It could use something like bdfproxy[1] to intercept HTTP-downloaded EXE files, then add some persistent malware in _addition_ to whatever the EXE was doing. This has been done before, over Tor[2].

The malware doesn't have to add a new root certificate, either, though that's completely possible. The Zeus trojan [3] does "man-in-the-browser" to intercept banking information, for example.

[1] https://github.com/secretsquirrel/BDFProxy

[2] https://www.pcworld.com/article/2839152/tor-project-flags-ru...

[3] https://en.wikipedia.org/wiki/Zeus_(malware)

adamconroy|7 years ago

so the spoofer distributing these devices is going to all this trouble/expense/risk in the hope there is a http downloaded exe it can corrupt, then hopes the hashing doesn't fail on that corrupt exe, and hopes the user ignores the untrusted source warning so that it can install a trojan?

Ajedi32|7 years ago

SSL stripping perhaps? There are still plenty of sites that don't implement HSTS, and not all users are vigilant enough to notice when the site they're visiting suddenly doesn't have HTTPS anymore.

Web security has been improving a lot in recent years, but it's not yet at the point where a man in the middle isn't a relevant threat.

joeframbach|7 years ago

You type in http://yourbank.com, your bank respomds with a 301 to https, but this helpful router instead takes you to its phishing site. Lots of people wouldn't notice.

earenndil|7 years ago

Or it redirects you to https:// yöurbank .com/, and you see the green padlock and think nothing more of it.

Edit: made HN not mangle the link.

krn|7 years ago

What about DNS spoofing[1] at the local network level?
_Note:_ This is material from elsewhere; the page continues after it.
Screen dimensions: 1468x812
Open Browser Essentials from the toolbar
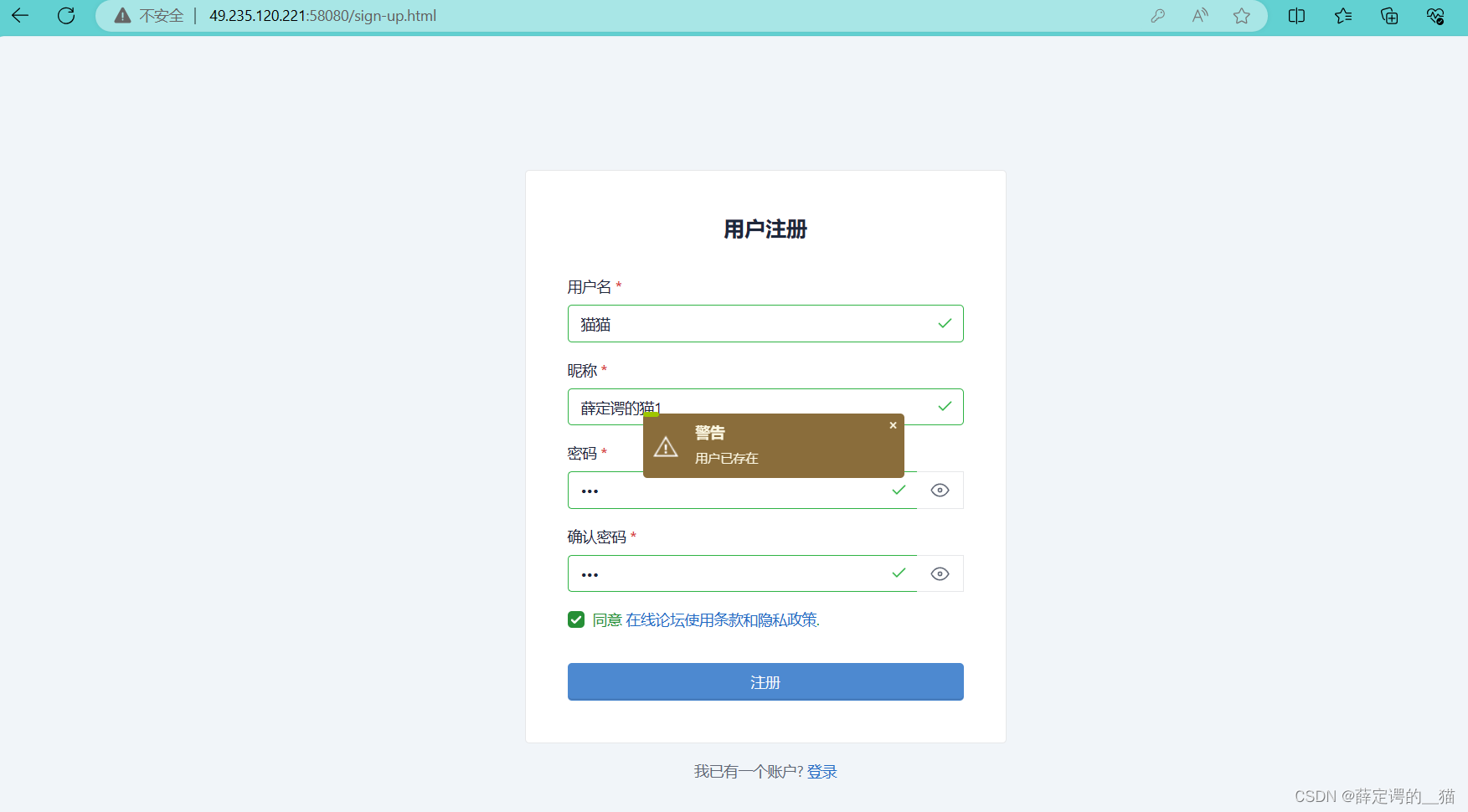pos(1435,15)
[1] https://en.wikipedia.org/wiki/DNS_spoofing

p49k|7 years ago

The spoofer wouldn’t be able to obtain a valid certificate for the spoofed site, though.

adamconroy|7 years ago

it might redirect to a malicious web page, but https would still prevent a problem. perhaps read the article you posted.

empath75|7 years ago

What are the odds that someone dumb enough to install this would be scared off by an insecure site warning?

alangpierce|7 years ago

I think Chrome for a while has simply refused to let you visit a page when there's an SSL problem (at least for certain types of problems), which seems like a reasonable solution to the "people will just ignore warnings" problem.